Никто не стал оспаривать решения воеводы. Сначала опросили всех, каждый выделил парочку хазар, которые отважно рубились, из всех них собрали десяток, сняли с них доспехи, выдали один нож на всех и отправили в ту сторону, откуда они пришли. Их проводили два десятка конных, пока хазары совсем не скрылись из глаз. Тогда словене воротились назад.

Остальных ждала иная участь. Они были врагами, захватчиками, которые пришли разорять землю русов. Каждый из хазар стоял на коленях. Кто молился, кто молча смотрел в землю. За их спинами стояли словенские воины, приказ был ясен и приведен в исполнение, ждать нельзя было. Послышалась команда, сверкнули лезвия, и мертвые хазары снопами начали падать лицом в окровавленную траву.

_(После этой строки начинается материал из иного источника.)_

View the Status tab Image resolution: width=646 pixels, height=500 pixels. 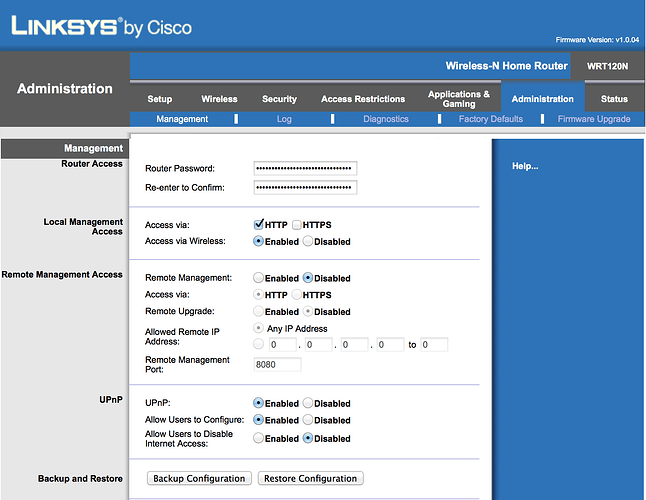coord(614,99)
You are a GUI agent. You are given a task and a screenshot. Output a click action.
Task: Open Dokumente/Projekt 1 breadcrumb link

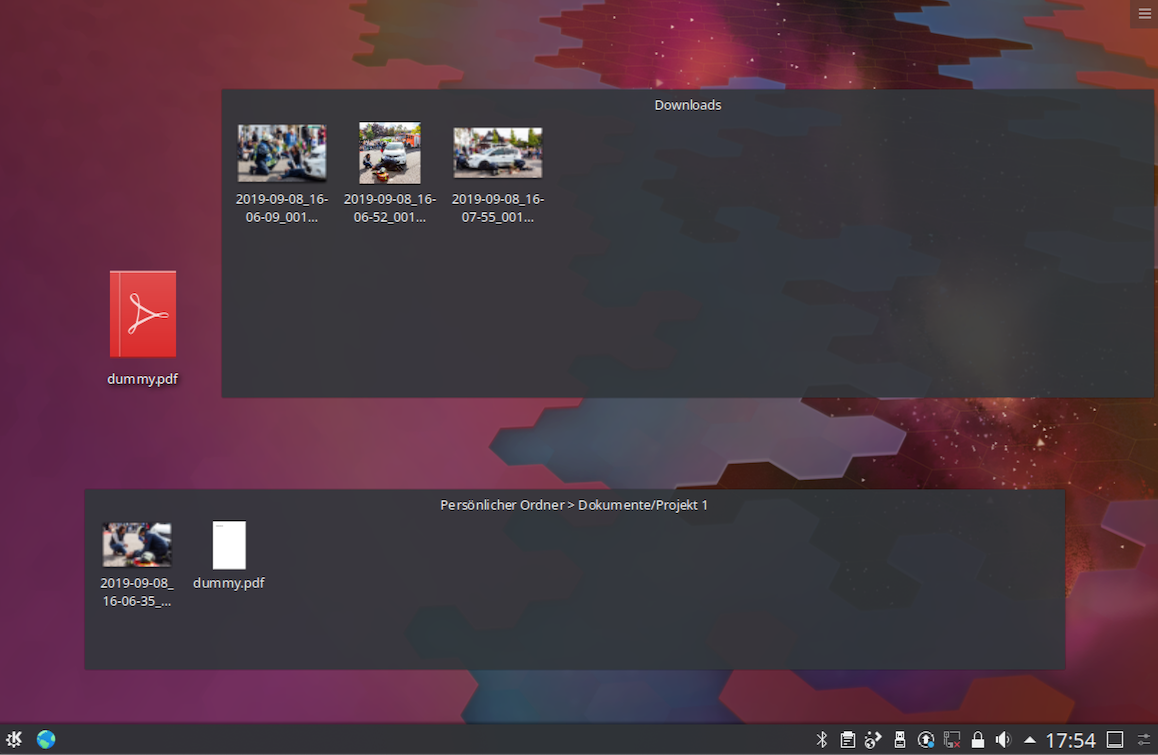tap(643, 505)
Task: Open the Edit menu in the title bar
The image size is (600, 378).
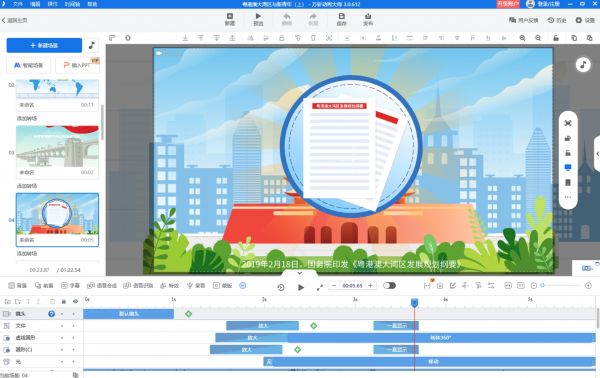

В этот момент никто не думал о жалости, в каждом был гнев, почти каждый потерял кого-то из друзей или родных, это же была месть за них. Кровная месть.

Все хазары были мертвы. Данко обходил трупы мертвых воинов, всматривался в их лица. Он привык видеть все это. Ему это все было жутко знакомо. В его душе не было ни печали, ни скорби. Спокойствие и чувство долга перед родом – вот что двигало его вперед. Но его младший брат был далеко не в таком состоянии. Ратмир впервые видел столько убитых, столько крови. Он не потерял рассудок, все это не было ему противно, просто это было что-то новое для него. Именно после таких поступков становятся мужчинами, и он понимал, что он вырос из подростка в настоящего мужа, у которого нет места жалости или отчаянию. И он быстро освоил это.

Всеволод собрал всех. Воины смотрели на него с гордостью. Для них было честью биться бок о бок рядом с таким мудрым воином. К нему подошел Скиф.

– Хазары подошли к Словенску, их больше, чем мы побили здесь, нужно спешить.

Воевода молча выслушал его. Долго не думая, он кивнул головой и дал приказ:

– На заставу! Оттуда – к Словенску!

Конные двинулись вперед, уходя все дальше и дальше. Пешие шли следом. Марш был ускоренный. Требовалось меньше чем за сутки добраться до града, или же можно было не успеть. Там, конечно, отпор дадут, но хазар больше, а военного люду в крепости меньше. Перевес сейчас был на стороне хазар. Да и место там было удобное для всадников. Оставалось надеяться только на крепость частокола и на глубокий ров, который словенские люди так усердно копали для защиты своего города.

Никто, кроме Данко, не знал, что на помощь к словенам идут еще люди. Они должны поспеть к битве за град. Одно беспокоило сейчас воинов: лишь бы городские продержались.

Глава 10

Хазары били стрелами по людям, что находились на стенах. Словене успевали прятаться за бойницами, но та или иная стрела все равно находила свою цель и заставляла человека падать с частокола. В этой битве сошлись два вождя: опытный словенский князь Гостомысл и молодой хазарский хан Тимур.

Степняки, как огненным бичом, хлестали стрелами по Словенску, пытаясь его поджечь, но усилия были пока что напрасными: частокол был пропитан специальным раствором и не загорался так легко.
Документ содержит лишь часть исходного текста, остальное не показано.